__WHAT THE EXERCISE ASKS__. Go to the line containing "[Appellate Work] (42, 1441)" and return it and each line after it exactly, through the end of the data below, and nothing more.

*** WORKING DATA Section Begins ***

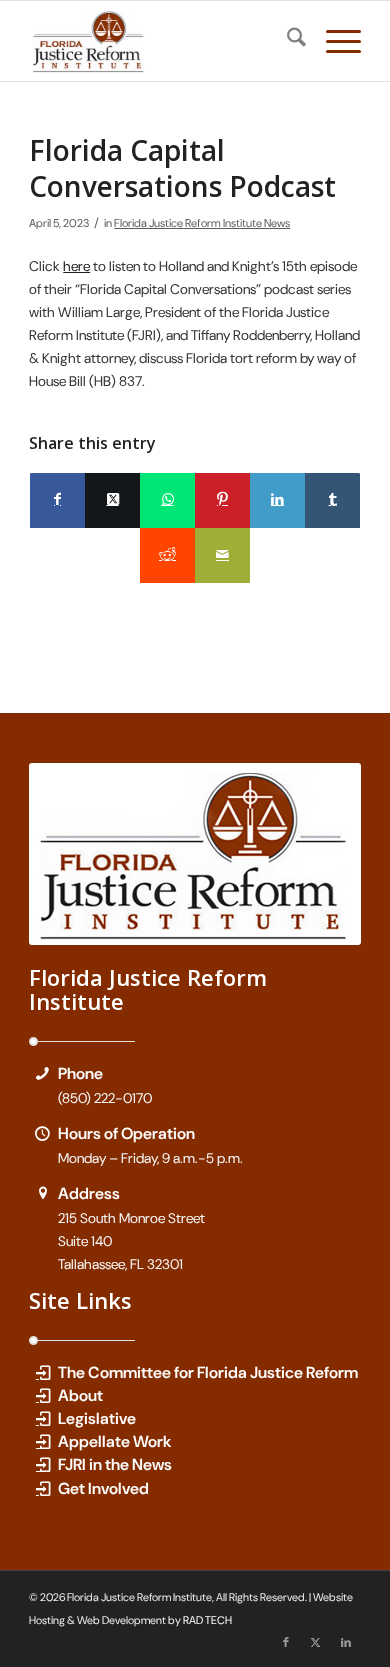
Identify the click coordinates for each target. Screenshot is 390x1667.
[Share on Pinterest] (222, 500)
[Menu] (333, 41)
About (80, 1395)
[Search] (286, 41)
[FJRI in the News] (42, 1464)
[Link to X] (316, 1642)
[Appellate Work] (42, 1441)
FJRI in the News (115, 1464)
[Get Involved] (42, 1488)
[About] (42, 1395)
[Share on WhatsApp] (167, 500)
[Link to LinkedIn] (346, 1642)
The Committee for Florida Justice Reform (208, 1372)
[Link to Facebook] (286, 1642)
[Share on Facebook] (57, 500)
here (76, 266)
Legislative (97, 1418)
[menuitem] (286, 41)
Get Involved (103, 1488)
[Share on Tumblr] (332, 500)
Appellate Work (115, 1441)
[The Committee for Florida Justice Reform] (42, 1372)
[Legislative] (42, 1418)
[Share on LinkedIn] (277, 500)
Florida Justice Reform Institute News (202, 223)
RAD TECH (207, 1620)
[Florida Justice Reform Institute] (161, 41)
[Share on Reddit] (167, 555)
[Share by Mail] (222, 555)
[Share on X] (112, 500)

*** WORKING DATA Section Ends ***

__OUTPUT BELOW__.
[Appellate Work] (42, 1441)
FJRI in the News (115, 1464)
[Get Involved] (42, 1488)
[About] (42, 1395)
[Share on WhatsApp] (167, 500)
[Link to LinkedIn] (346, 1642)
The Committee for Florida Justice Reform (208, 1372)
[Link to Facebook] (286, 1642)
[Share on Facebook] (57, 500)
here (76, 266)
Legislative (97, 1418)
[menuitem] (286, 41)
Get Involved (103, 1488)
[Share on Tumblr] (332, 500)
Appellate Work (115, 1441)
[The Committee for Florida Justice Reform] (42, 1372)
[Legislative] (42, 1418)
[Share on LinkedIn] (277, 500)
Florida Justice Reform Institute News (202, 223)
RAD TECH (207, 1620)
[Florida Justice Reform Institute] (161, 41)
[Share on Reddit] (167, 555)
[Share by Mail] (222, 555)
[Share on X] (112, 500)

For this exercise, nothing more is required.